>> START Source material
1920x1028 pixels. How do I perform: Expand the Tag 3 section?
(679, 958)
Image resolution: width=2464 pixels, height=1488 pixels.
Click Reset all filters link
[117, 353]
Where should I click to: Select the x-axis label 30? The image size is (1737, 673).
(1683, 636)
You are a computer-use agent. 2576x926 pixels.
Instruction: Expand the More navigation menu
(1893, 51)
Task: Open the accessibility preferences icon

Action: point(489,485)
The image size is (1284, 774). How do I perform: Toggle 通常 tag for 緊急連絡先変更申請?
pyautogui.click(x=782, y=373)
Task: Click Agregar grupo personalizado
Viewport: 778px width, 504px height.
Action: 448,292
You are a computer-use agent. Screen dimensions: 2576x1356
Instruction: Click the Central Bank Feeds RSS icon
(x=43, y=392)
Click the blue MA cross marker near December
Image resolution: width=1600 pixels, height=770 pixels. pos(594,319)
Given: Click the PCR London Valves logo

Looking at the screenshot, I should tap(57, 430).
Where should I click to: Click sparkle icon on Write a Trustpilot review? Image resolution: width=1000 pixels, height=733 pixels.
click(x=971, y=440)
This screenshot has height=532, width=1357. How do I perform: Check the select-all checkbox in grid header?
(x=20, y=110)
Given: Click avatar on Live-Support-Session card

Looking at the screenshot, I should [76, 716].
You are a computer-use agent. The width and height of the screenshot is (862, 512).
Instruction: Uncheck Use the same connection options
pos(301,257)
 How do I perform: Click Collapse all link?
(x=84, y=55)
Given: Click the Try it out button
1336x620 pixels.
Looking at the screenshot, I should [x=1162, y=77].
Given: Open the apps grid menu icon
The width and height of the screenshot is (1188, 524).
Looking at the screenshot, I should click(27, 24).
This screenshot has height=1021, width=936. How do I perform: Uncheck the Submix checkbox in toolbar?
>> END Source material
Written problem — Render the data from the line with "Given: Click avatar" up to and including the line with "(x=84, y=55)" as a numbered list, leaving out blank lines.

Solved exercise —
1. Given: Click avatar on Live-Support-Session card
2. Looking at the screenshot, I should [76, 716].
3. You are a computer-use agent. The width and height of the screenshot is (862, 512).
4. Instruction: Uncheck Use the same connection options
5. pos(301,257)
6.  How do I perform: Click Collapse all link?
7. (x=84, y=55)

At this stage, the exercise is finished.